**Task directions:**
Would you copy out, exactly as written, each line from the one containing "This screenshot has width=1456, height=819. Task: Select" to the end of the records below?

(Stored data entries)
::::::
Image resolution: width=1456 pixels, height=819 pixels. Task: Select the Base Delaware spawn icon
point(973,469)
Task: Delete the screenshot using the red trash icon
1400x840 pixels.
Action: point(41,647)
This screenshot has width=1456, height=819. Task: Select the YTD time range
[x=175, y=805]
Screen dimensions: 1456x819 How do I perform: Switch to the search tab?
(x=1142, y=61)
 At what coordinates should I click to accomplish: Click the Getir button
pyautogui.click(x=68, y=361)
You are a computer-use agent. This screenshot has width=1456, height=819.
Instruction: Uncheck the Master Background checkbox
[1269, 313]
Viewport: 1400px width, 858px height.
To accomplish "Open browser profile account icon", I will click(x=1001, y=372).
::::::
**Response box:**
This screenshot has width=1456, height=819. Task: Select the YTD time range
[x=175, y=805]
Screen dimensions: 1456x819 How do I perform: Switch to the search tab?
(x=1142, y=61)
 At what coordinates should I click to accomplish: Click the Getir button
pyautogui.click(x=68, y=361)
You are a computer-use agent. This screenshot has width=1456, height=819.
Instruction: Uncheck the Master Background checkbox
[1269, 313]
Viewport: 1400px width, 858px height.
To accomplish "Open browser profile account icon", I will click(x=1001, y=372).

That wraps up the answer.